Wind power accounts for more than half of Invenergy’s business. The company also develops utility-scale solar power projects and natural-gas-fired plants.

“There are many options we have,” Polsky says. “We’d just have to put new emphasis on other areas.” They include building more natural gas plants, which account for about a third of Invenergy’s portfolio today, and doing more abroad.

But make no mistake: Polsky remains a big believer in the future of the U.S. wind industry. Generators like Exelon complain about the subsidies renewable energy receives, he says, but they tend not to acknowledge the technological advancements that have dramatically reduced the cost of wind power.

COSTS DOWN, EFFICENCY UP

Costs have come down 20 percent in the past five years. “It costs a fraction of what it used to before, and efficiency went up,” he says. “We can build wind without the (production tax credit) cheaper than with the PTC five years ago.”

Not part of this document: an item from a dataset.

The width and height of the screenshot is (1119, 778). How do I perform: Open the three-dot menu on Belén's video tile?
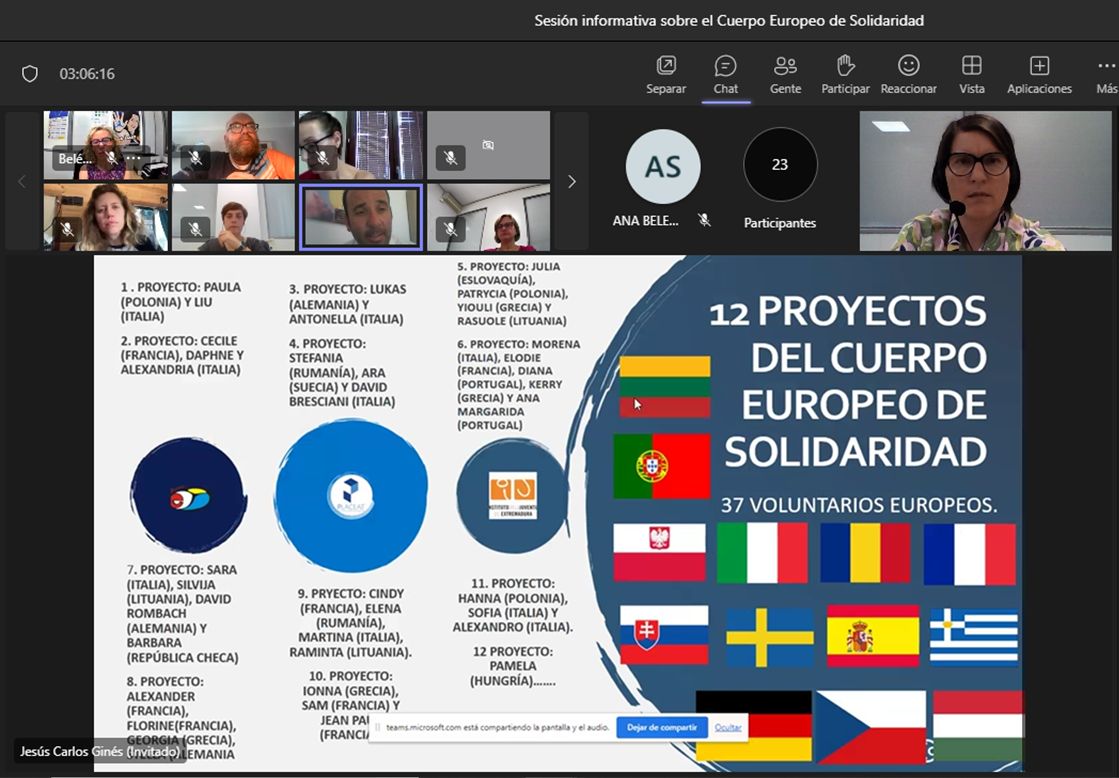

One of the biggest shifts in how new wind farms are developed is the source of long-term contracts now versus a few years ago. Invenergy, like other developers, used to depend heavily on the numerous state laws that set “renewable portfolio standards,” or RPS, requiring power consumed within their borders to come from a steadily increasing percentage of renewable sources.

Today, as those initial goals have been reached, “we see very few wind farms built just because of RPS (laws),” Polsky says.

Instead, utilities contract on their own, largely to comply with future emissions-reduction requirements stemming from the federal Clean Power Plan, he says. And, increasingly, large corporations are financing wind-farm development in a bid to burnish their green bona fides.

“More than 13,000 megawatts of (power purchase) contracts have been signed since the beginning of 2013,” Michael Goggin, senior director of research at the American Wind Energy Association, writes in an email. “We are seeing the trend in non-utility buyers continue this year, with companies like Dow Chemical, Wal-Mart, Procter & Gamble, Amazon and Microsoft all signing long-term (agreements) for wind in 2015.”

Just last month, Invenergy announced contracts to build wind farms in Texas for Owens Corning and data-center operator Equinix.

And on Dec. 3, Google announced plans to finance 842 megawatts of renewable energy around the world, with Invenergy responsible for 225 megawatts of wind power at a yet-to-be-disclosed site in the U.S.